--- What this task involves ---
For this exercise, write out every entry exactly and leave the pictures out.

Stored data:
----
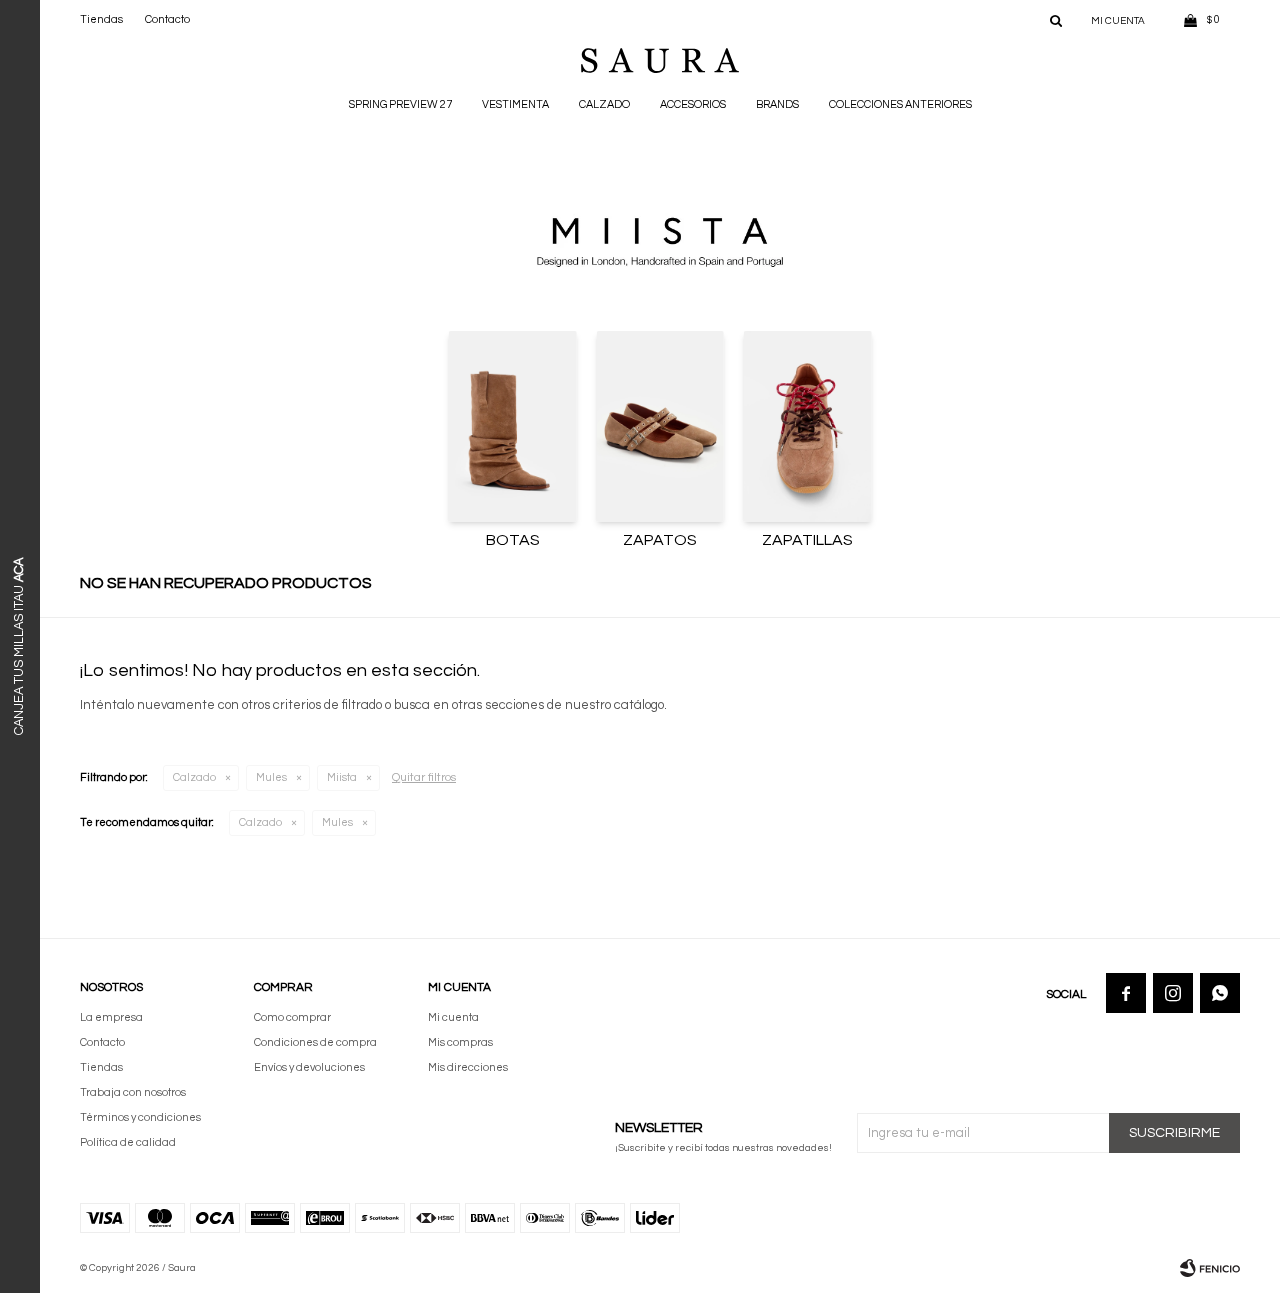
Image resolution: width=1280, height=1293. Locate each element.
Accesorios (693, 104)
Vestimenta (515, 104)
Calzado (604, 104)
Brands (777, 104)
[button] (1056, 20)
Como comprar (292, 1017)
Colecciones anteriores (900, 104)
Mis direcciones (468, 1067)
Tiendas (101, 19)
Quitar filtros (424, 777)
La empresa (111, 1017)
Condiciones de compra (315, 1042)
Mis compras (460, 1042)
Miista (342, 777)
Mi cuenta (453, 1017)
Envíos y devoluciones (309, 1067)
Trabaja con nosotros (133, 1092)
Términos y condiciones (140, 1117)
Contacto (167, 19)
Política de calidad (128, 1142)
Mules (271, 777)
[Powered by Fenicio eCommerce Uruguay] (1210, 1268)
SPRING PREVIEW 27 (400, 104)
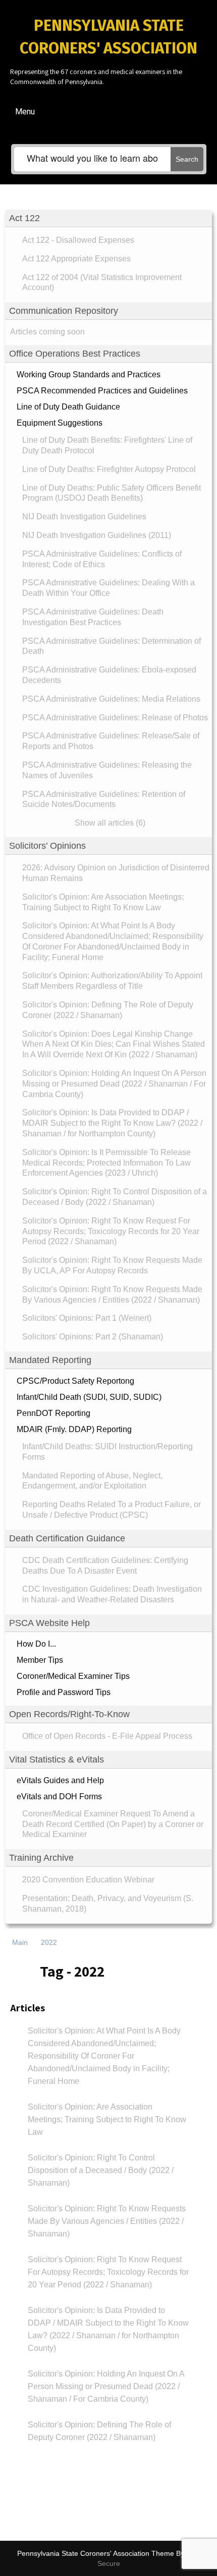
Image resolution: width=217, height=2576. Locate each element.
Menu (25, 111)
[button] (108, 218)
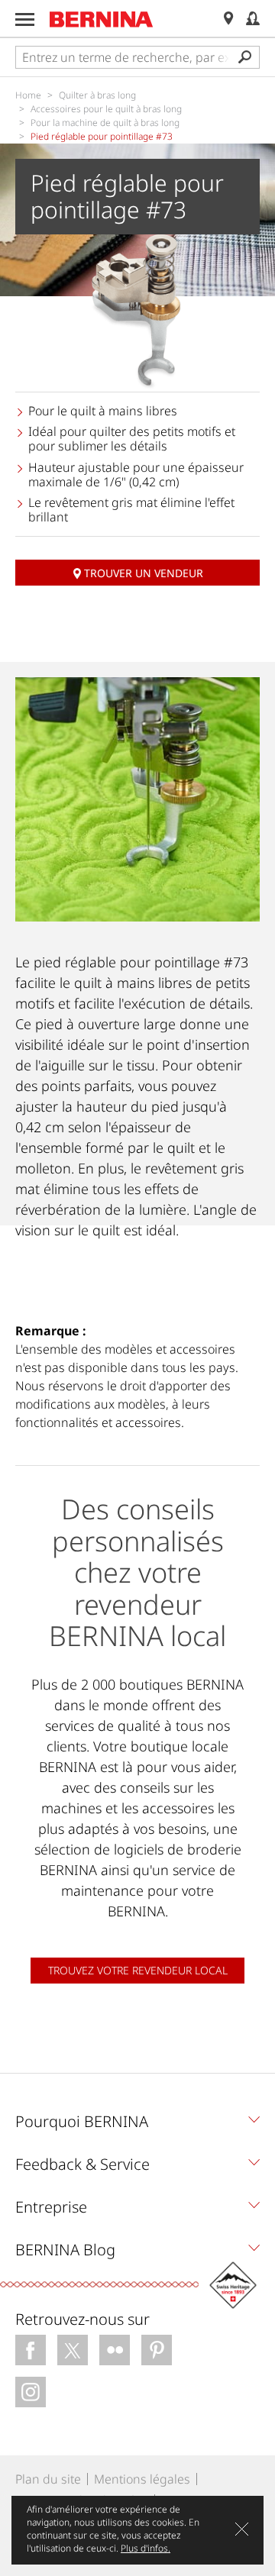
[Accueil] (102, 19)
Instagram (30, 2392)
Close (241, 2529)
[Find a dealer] (228, 18)
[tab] (137, 2125)
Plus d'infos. (145, 2548)
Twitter (72, 2350)
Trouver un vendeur (143, 573)
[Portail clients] (253, 18)
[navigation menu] (24, 19)
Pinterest (156, 2350)
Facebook (30, 2350)
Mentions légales (142, 2479)
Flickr (114, 2350)
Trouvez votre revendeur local (138, 1970)
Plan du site (48, 2479)
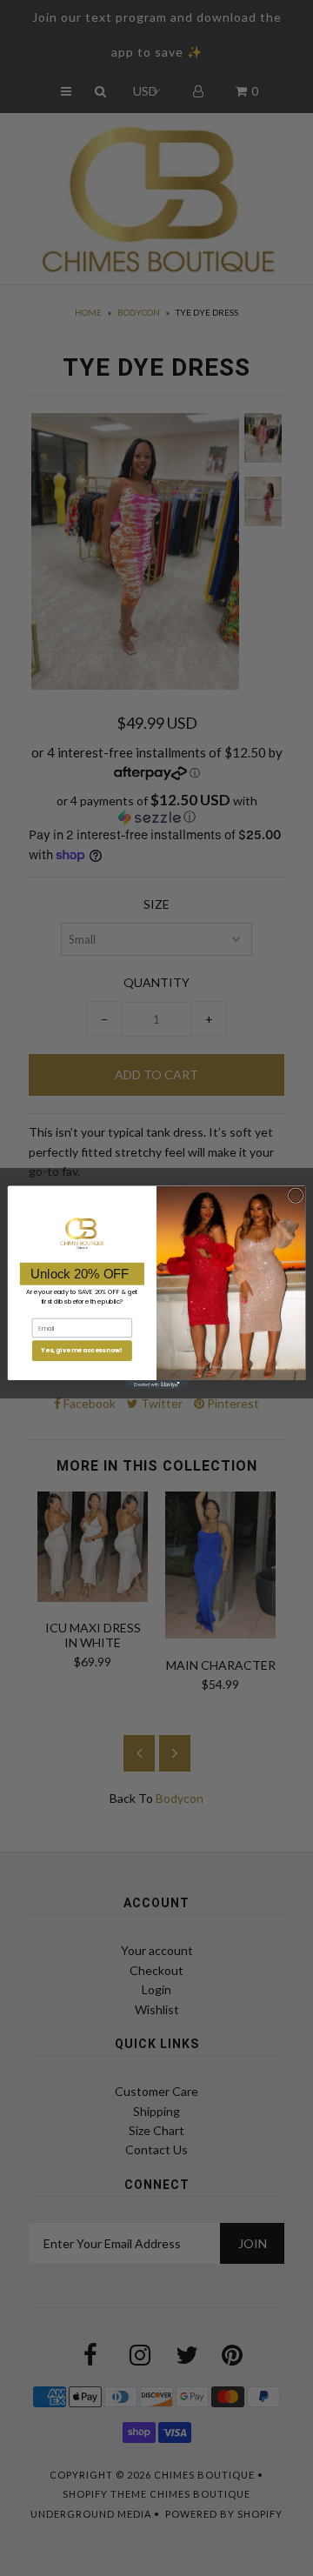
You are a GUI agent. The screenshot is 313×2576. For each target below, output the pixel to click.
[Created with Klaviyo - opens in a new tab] (156, 1386)
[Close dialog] (295, 1195)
----
--- Answer to this exercise ---
Image resolution: width=1280, height=1293. Locate each element.
Accesorios (693, 104)
Vestimenta (515, 104)
Calzado (604, 104)
Brands (777, 104)
[button] (1056, 20)
Como comprar (292, 1017)
Colecciones anteriores (900, 104)
Mis direcciones (468, 1067)
Tiendas (101, 19)
Quitar filtros (424, 777)
La empresa (111, 1017)
Condiciones de compra (315, 1042)
Mis compras (460, 1042)
Miista (342, 777)
Mi cuenta (453, 1017)
Envíos y devoluciones (309, 1067)
Trabaja con nosotros (133, 1092)
Términos y condiciones (140, 1117)
Contacto (167, 19)
Política de calidad (128, 1142)
Mules (271, 777)
[Powered by Fenicio eCommerce Uruguay] (1210, 1268)
SPRING PREVIEW 27 (400, 104)
Image resolution: width=217, height=2576. Locate each element.
Menu (25, 111)
[button] (108, 218)
[Accueil] (102, 19)
Instagram (30, 2392)
Close (241, 2529)
[Find a dealer] (228, 18)
[tab] (137, 2125)
Plus d'infos. (145, 2548)
Twitter (72, 2350)
Trouver un vendeur (143, 573)
[Portail clients] (253, 18)
[navigation menu] (24, 19)
Pinterest (156, 2350)
Facebook (30, 2350)
Mentions légales (142, 2479)
Flickr (114, 2350)
Trouvez votre revendeur local (138, 1970)
Plan du site (48, 2479)
You are a GUI agent. The screenshot is 313×2576. For each target below, output the pixel to click.
[Created with Klaviyo - opens in a new tab] (156, 1386)
[Close dialog] (295, 1195)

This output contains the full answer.